The participating patients have been very matter of fact about their abilities and disabilities and how their life has changed over the course of their illness. They seem to feel their communication skills with their immediate family are very good and they thought they were open and honest about their emotional and physical problems. I also found the patients seemed prepared for what they wanted to tell me, their answers were almost pre-fabricated whereas the adult-children were much more emotional and stated that they did not quite know how and what to say as nobody had ever asked them before. They also felt that communication was quite poor and that they often did not get the chance to share how they feel and cope with the family situation. Although they repeatedly said they were very close to

their parent in pain and they would do anything in their power to alleviate some of that pain even for a very short while, they felt they needed an outlet for their emotions and did not really get the opportunity to talk to their parents. They felt that their problems in comparison to their chronically ill parent were minimal and therefore disregarded their need to voice their complex emotions.

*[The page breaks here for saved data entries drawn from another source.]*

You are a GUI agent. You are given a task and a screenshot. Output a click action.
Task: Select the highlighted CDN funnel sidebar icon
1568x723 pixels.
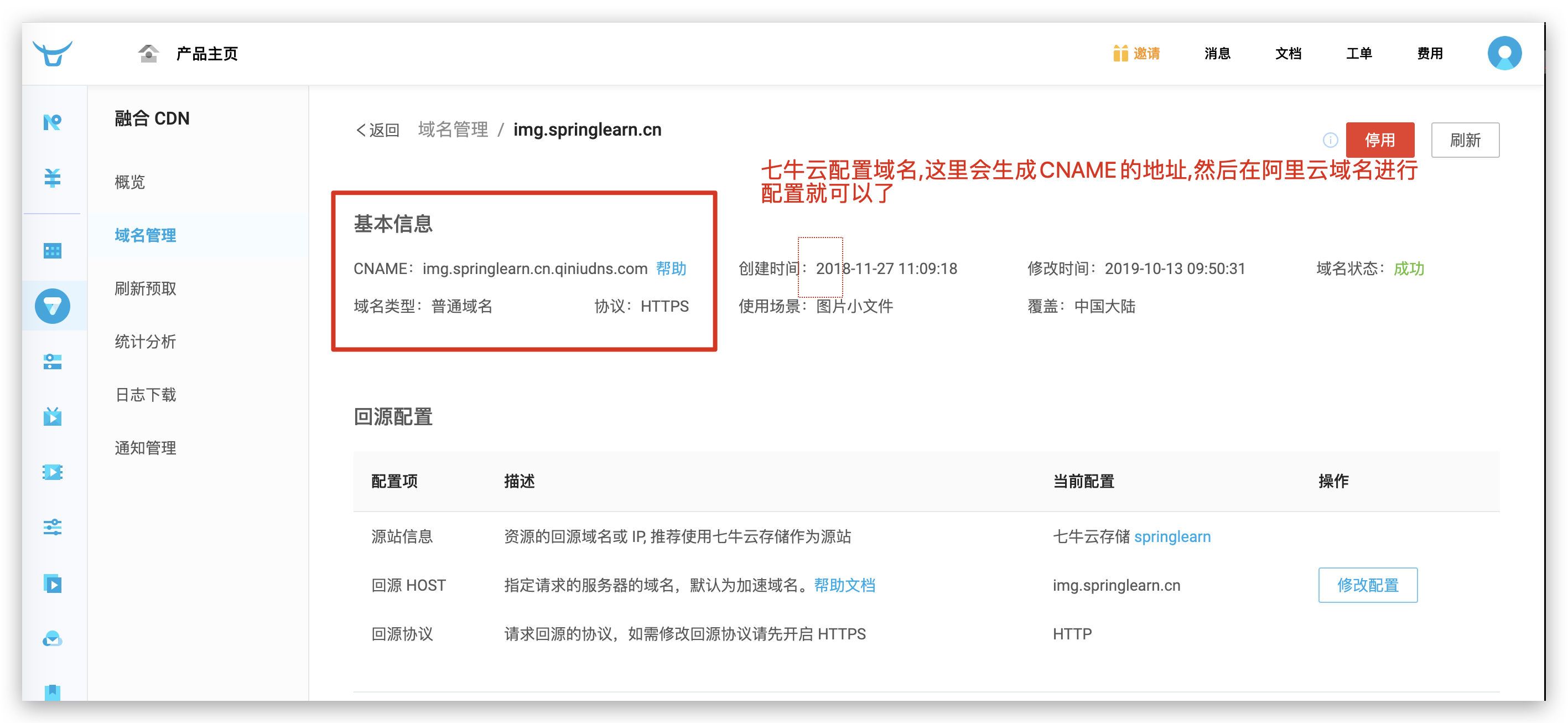point(53,306)
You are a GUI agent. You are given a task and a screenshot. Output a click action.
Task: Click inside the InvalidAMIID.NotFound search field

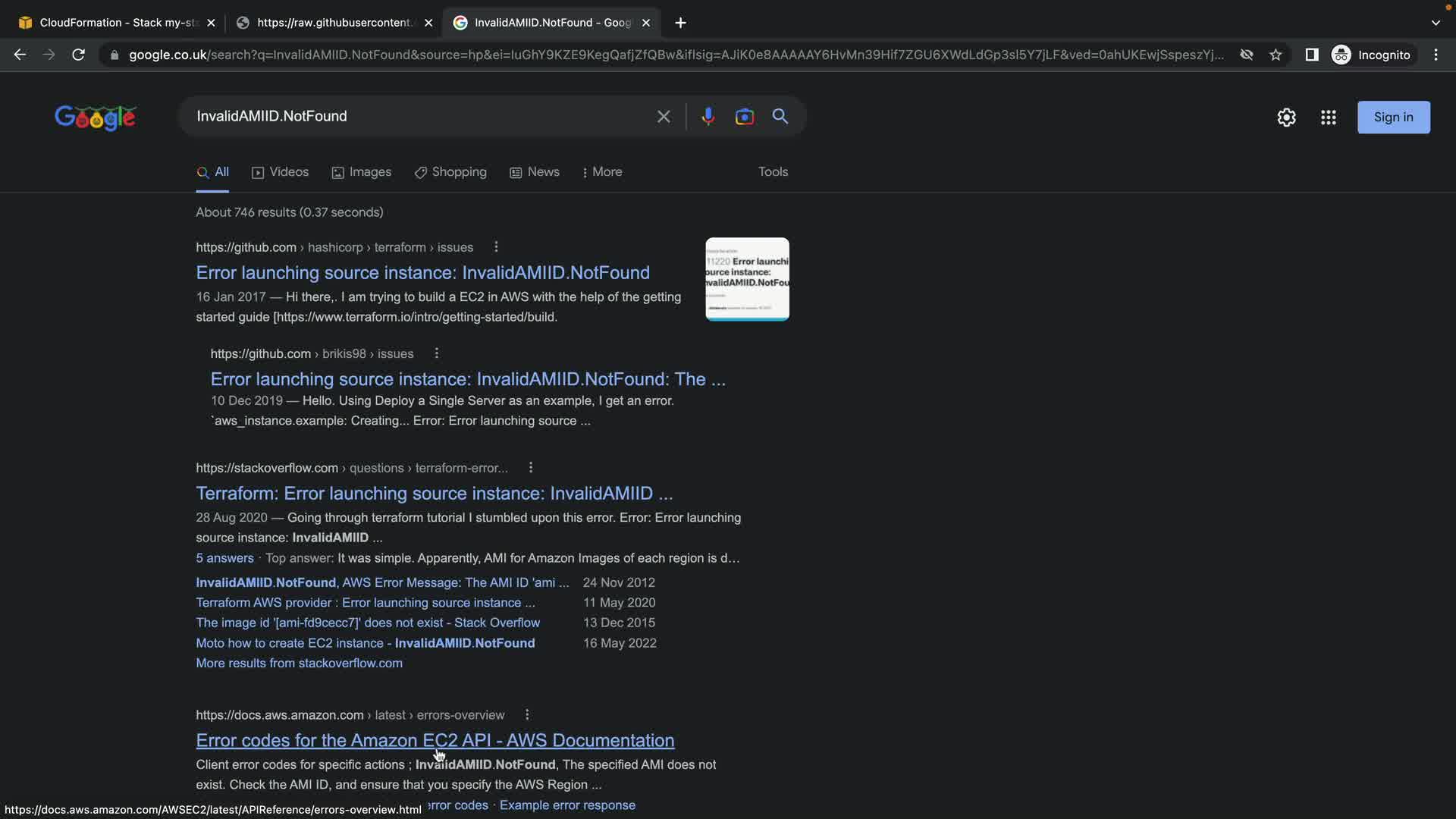point(417,117)
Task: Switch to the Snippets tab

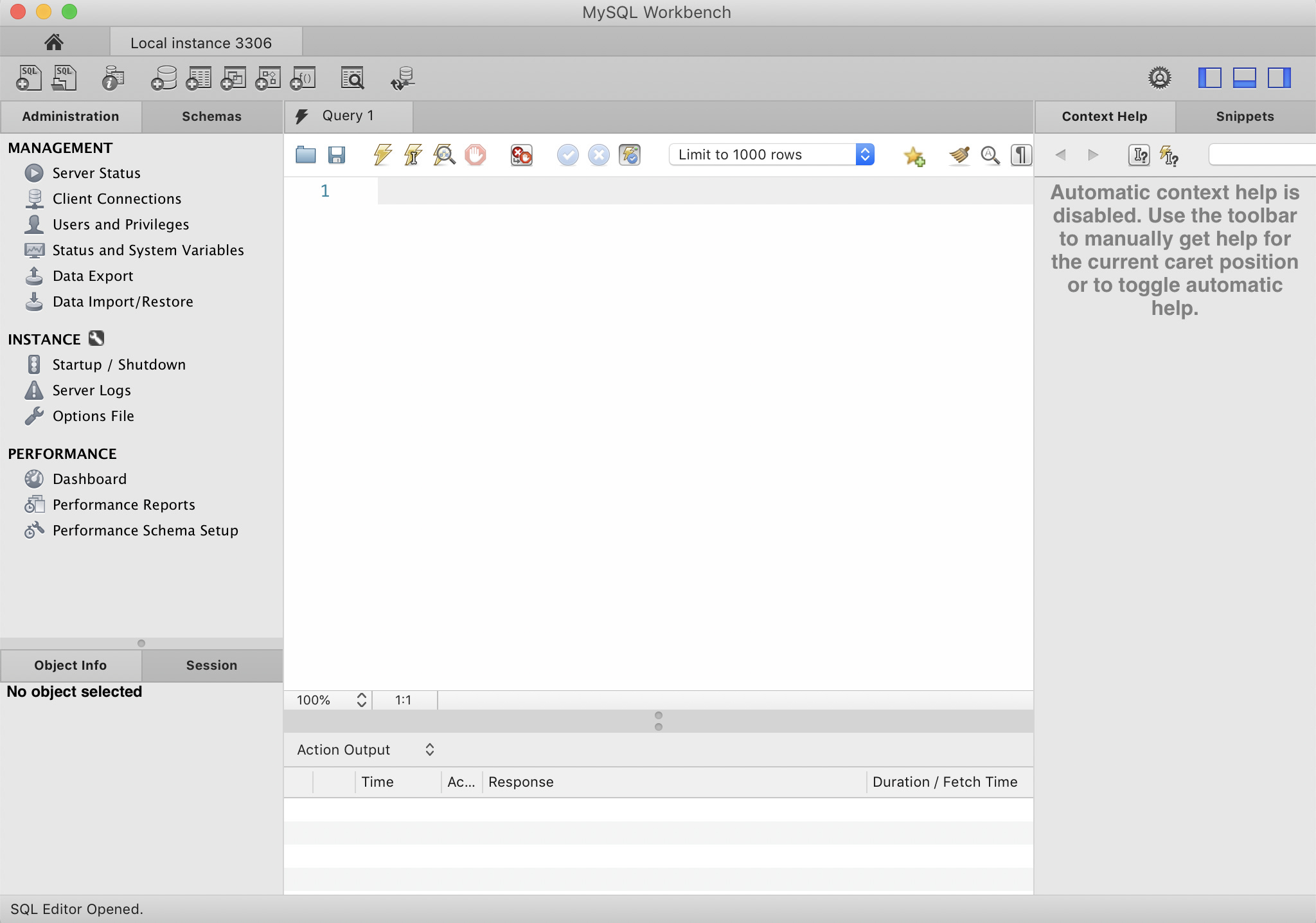Action: pyautogui.click(x=1244, y=116)
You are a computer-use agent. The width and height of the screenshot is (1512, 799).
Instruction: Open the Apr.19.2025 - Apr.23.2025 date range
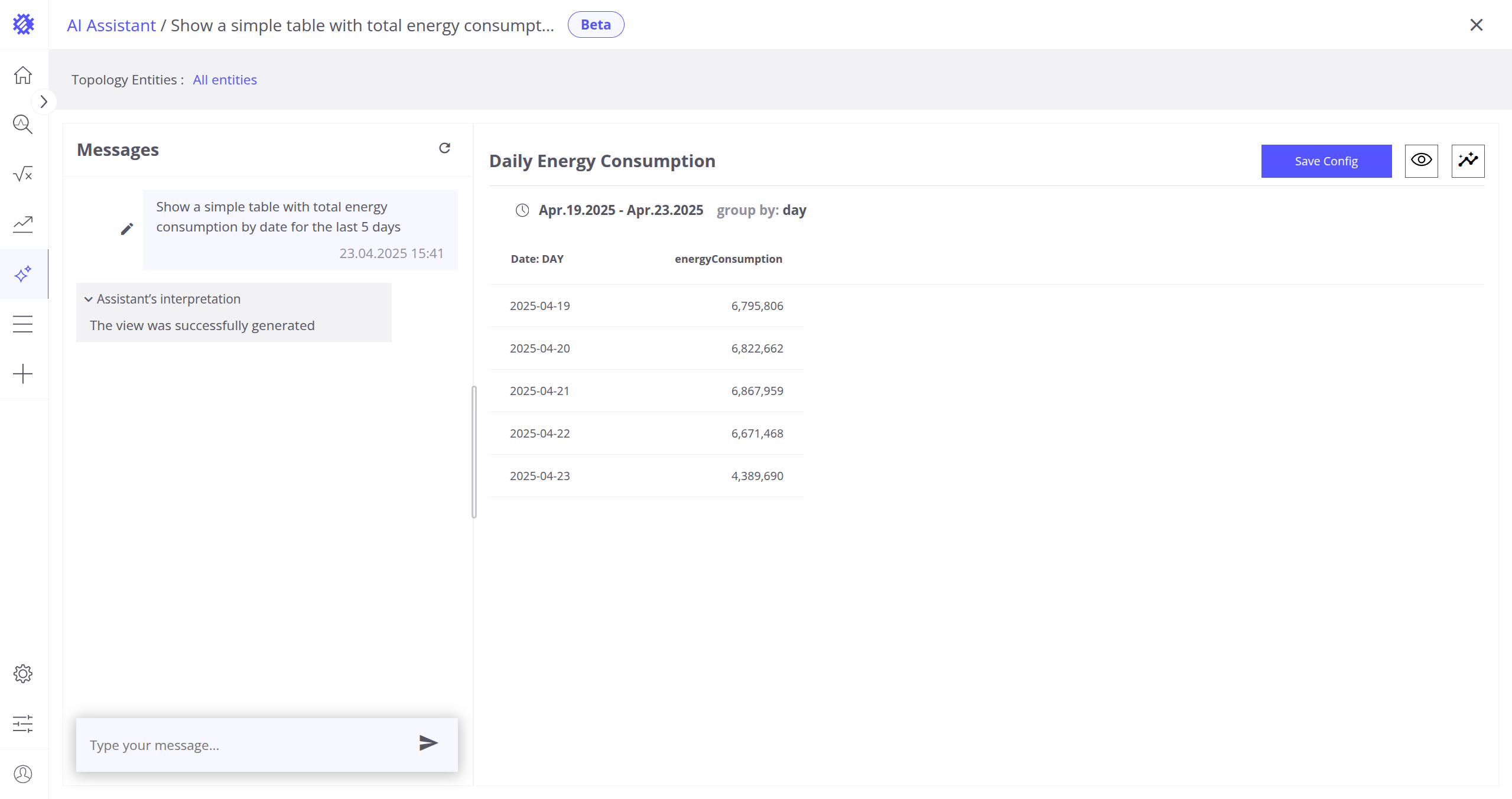pyautogui.click(x=620, y=210)
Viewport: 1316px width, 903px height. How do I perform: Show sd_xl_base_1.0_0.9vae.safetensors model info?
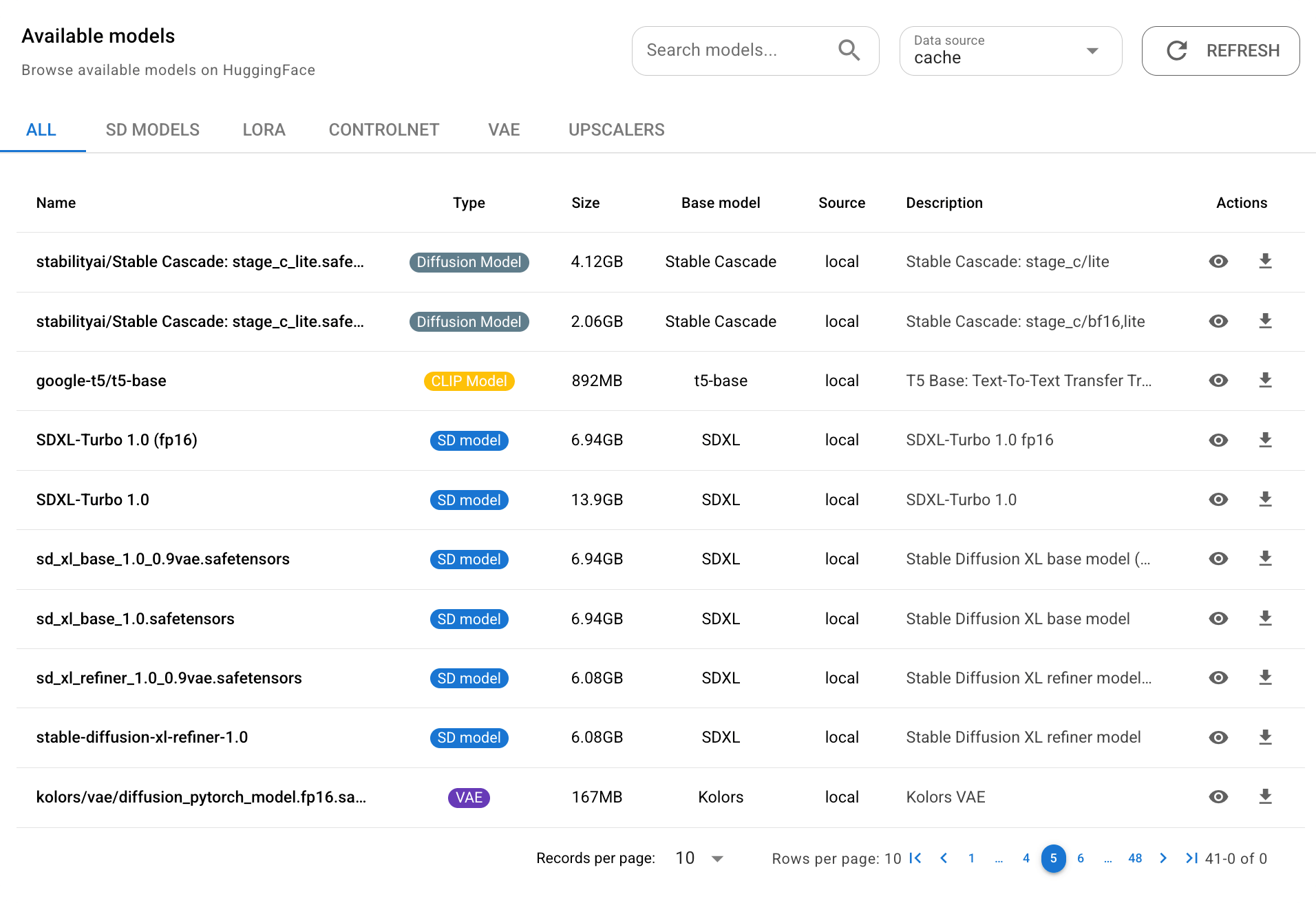[1219, 559]
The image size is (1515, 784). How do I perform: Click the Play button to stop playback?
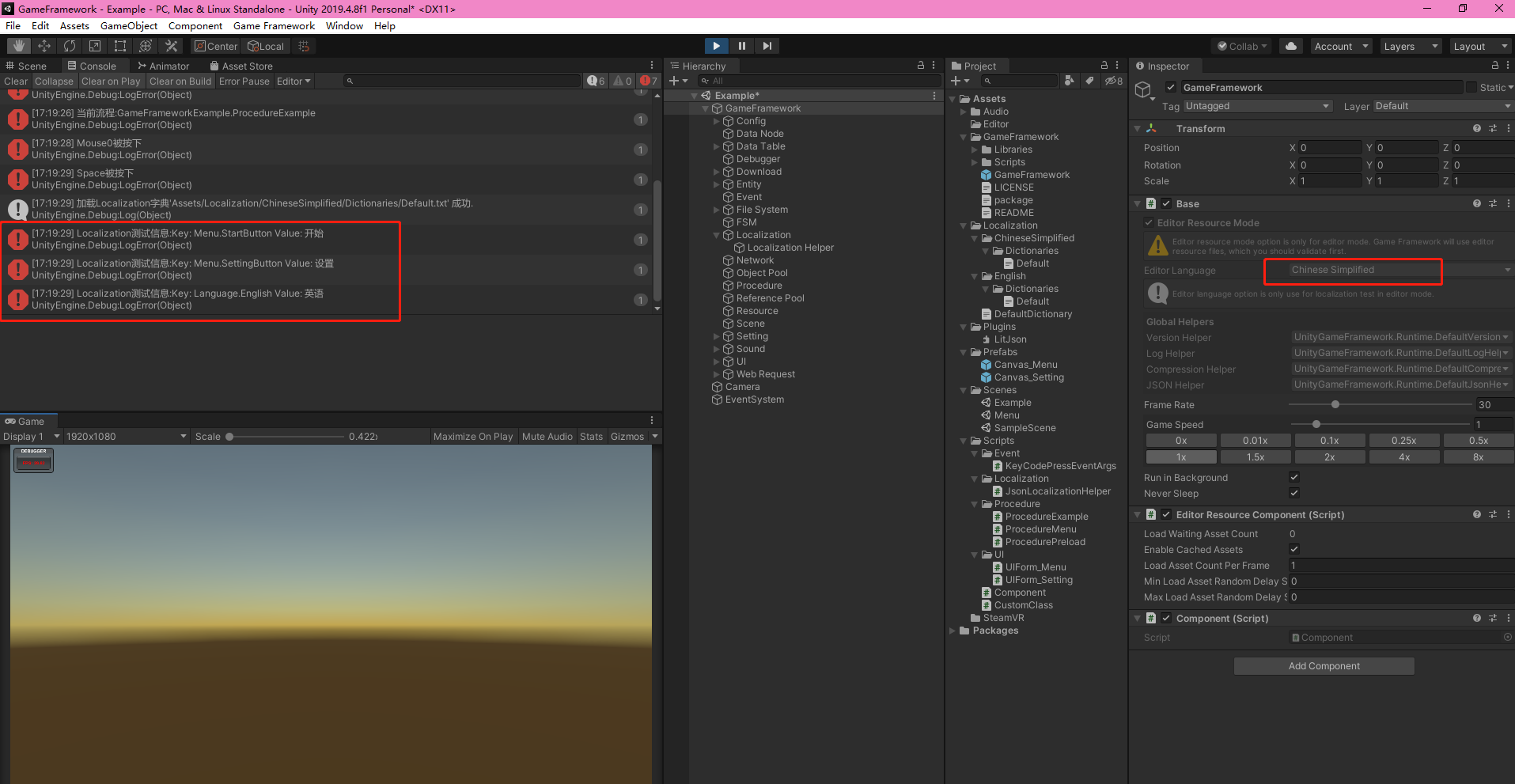tap(716, 45)
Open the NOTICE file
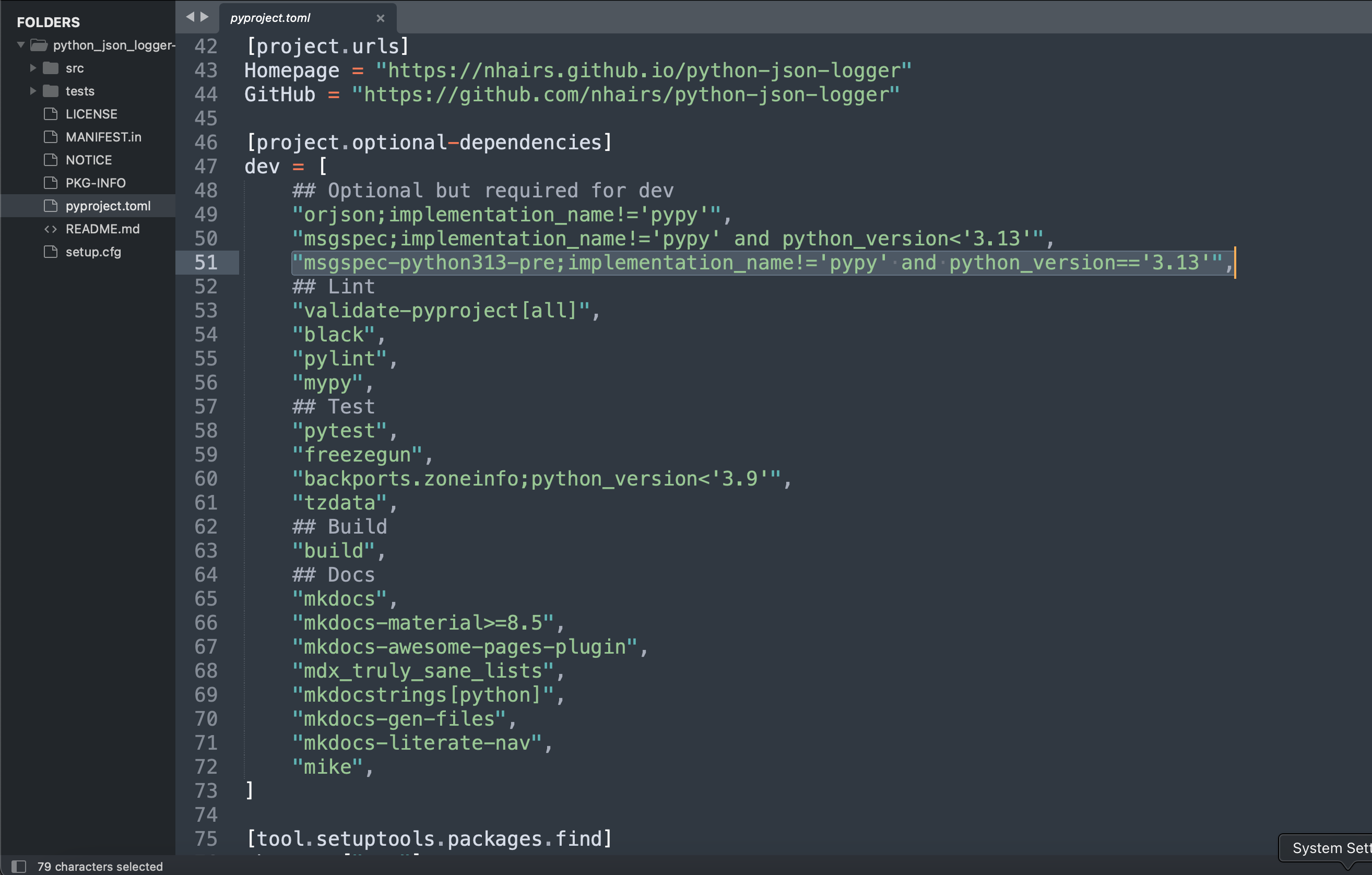This screenshot has width=1372, height=875. click(x=88, y=160)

It seemed to me that the hardest part of being a child-carer (even as an adult) is the responsibility they feel towards their parent. They find themselves in a reversed role situation, where they are looking after the parent often from an early age rather than the parent looking after them. Consequently, they have to grow up at lightning speed in order to fulfil that role (Aldridge, J.; Becker, S., 1999).

But does this role become any easier once the children reach adulthood? What implication does this have on their adult life and their own relationships? On their work and social life? How do they cope with guilt for wanting their own life? These questions deserve further exploration in a second study.

The adult-children I have been speaking to so far reported that at no stage of their parent’s illness they have been offered counselling or family therapy in order to deal with their family’s illness situation, no provisions have been made whilst they were still at school and their well parent had to work full time to provide for the family. They had to adjust to the situation the best they could and now as adults they still try to do just that. They haven’t given up on their responsibilities they took on when their parent fell first ill; they still look after their parent daily, although some have left home. They choose not to go on holiday because they feel they cannot leave their well parent to look after the ill parent on their own. They feel guilty if they enjoy themselves too much.

The wife of one of the patients, I call her Anne, feels angry and frustrated about the system that is in place to help families trying to adjust and cope with their new life-long situation. She explained how difficult life has been since her husband was suffering from chronic pain after a car accident and how often she considered leaving him. Not only had she taken on the full responsibility of providing for the family but she and her children had to cope with the strain of living with a husband and father who was angry and depressed and trapped in a “black hole” with no way out. She described her husband to have been aggressive and angry all the time, frequently shouting and ‘biting her head off’ for no apparent reason. He turned to drink to ease the pain as well as to numb the feeling of having lost the life he knew. Anne is angered that there is no support out there for families, nobody who gives families a helping hand, some tools to deal with the difficult times ahead. Nobody who explains what she can most likely expect from the progression of her husband’s illness and how to cope. During an assessment of her husband’s condition, years after the onset of his problems, a doctor asked Anne how she was feeling and coping with the situation. Being considered by this medical professional triggered a well of tears and made Anne aware of just how badly she had been managing.